Pandas value_counts(): Count Unique Values Like a Pro
Updated on
You have a column with thousands of entries -- product categories, status codes, survey responses -- and you need to know what values appear, how often, and in what proportion. Writing loops or manual counting logic wastes time and invites bugs. Pandas value_counts() solves this in a single call, but most tutorials only scratch the surface of what it can do.
The method handles far more than simple frequency tables. It bins continuous data into ranges, computes percentage distributions, deals with missing values, and works across entire DataFrames. Yet many analysts stick to the bare default call and miss the parameters that make value_counts() a serious exploratory data analysis (EDA) tool.
This guide covers every parameter, walks through real-world scenarios, and shows how to combine value_counts() with groupby, crosstab, plotting, and other Pandas methods to get clean, actionable frequency analyses.
What value_counts() Returns
value_counts() returns a Series containing counts of unique values, sorted in descending order by default. The index holds the unique values, and the data holds their counts.
import pandas as pd
colors = pd.Series(["red", "blue", "red", "green", "blue", "red", "blue", "blue"])
print(colors.value_counts())Output:
blue 4
red 3
green 1
Name: count, dtype: int64The result tells you blue appeared 4 times, red 3 times, and green once. Simple, but the real power comes from its parameters.
Basic Usage on a Series
The most common pattern is calling value_counts() on a single DataFrame column.
import pandas as pd
df = pd.DataFrame({
"product": ["Laptop", "Phone", "Tablet", "Phone", "Laptop", "Phone", "Laptop", "Tablet", "Phone", "Laptop"],
"region": ["East", "West", "East", "East", "West", "East", "East", "West", "West", "East"],
"revenue": [1200, 800, 450, 850, 1150, 900, 1300, 500, 780, 1100],
})
# Count products
print(df["product"].value_counts())Output:
Laptop 4
Phone 4
Tablet 2
Name: count, dtype: int64You can also call it directly on the DataFrame index or on the result of any operation that returns a Series.

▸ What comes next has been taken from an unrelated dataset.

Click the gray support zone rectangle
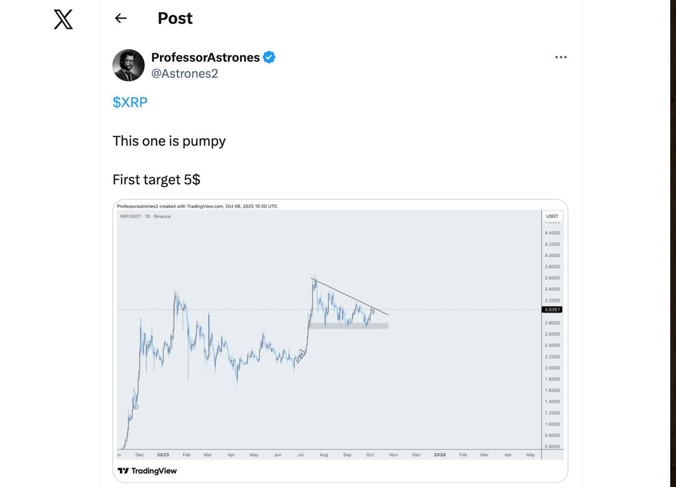The image size is (676, 487). (x=349, y=326)
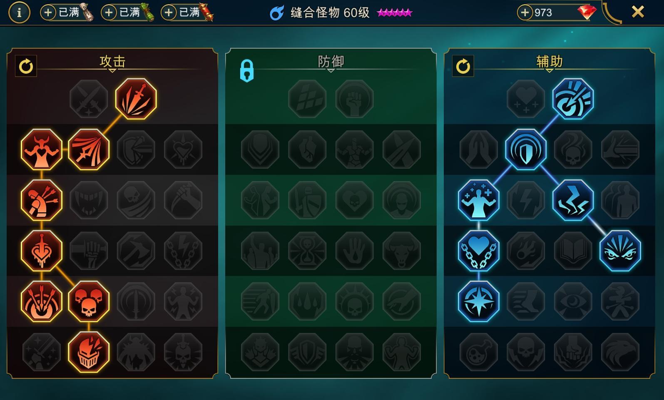Add more red scrolls with plus button
This screenshot has height=400, width=664.
tap(169, 12)
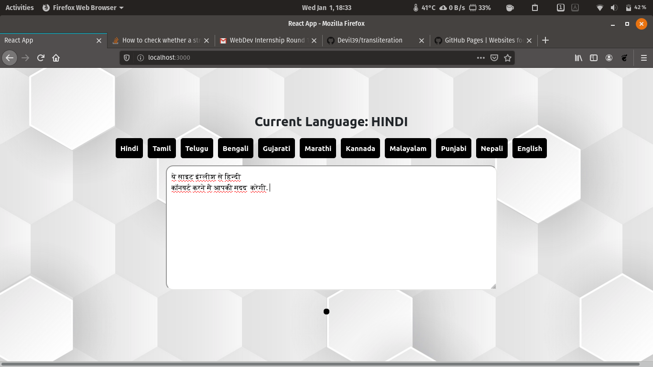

The Complete Parameter Reference
Here is every parameter value_counts() accepts, with a description and default value.
| Parameter | Type | Default | Description |
|---|---|---|---|
normalize | bool | False | Return proportions (0-1) instead of raw counts. |
sort | bool | True | Sort by frequency. False keeps the order values first appeared. |
ascending | bool | False | Sort in ascending order (least frequent first). |
bins | int | None | Group continuous data into equal-width bins (works on numeric Series only). |
dropna | bool | True | Exclude NaN values from the count. Set False to include them. |
Each parameter is covered with examples in the sections below.
Percentage Distribution with normalize=True
Raw counts are useful, but stakeholders often want percentages. The normalize parameter converts counts into proportions that sum to 1.0.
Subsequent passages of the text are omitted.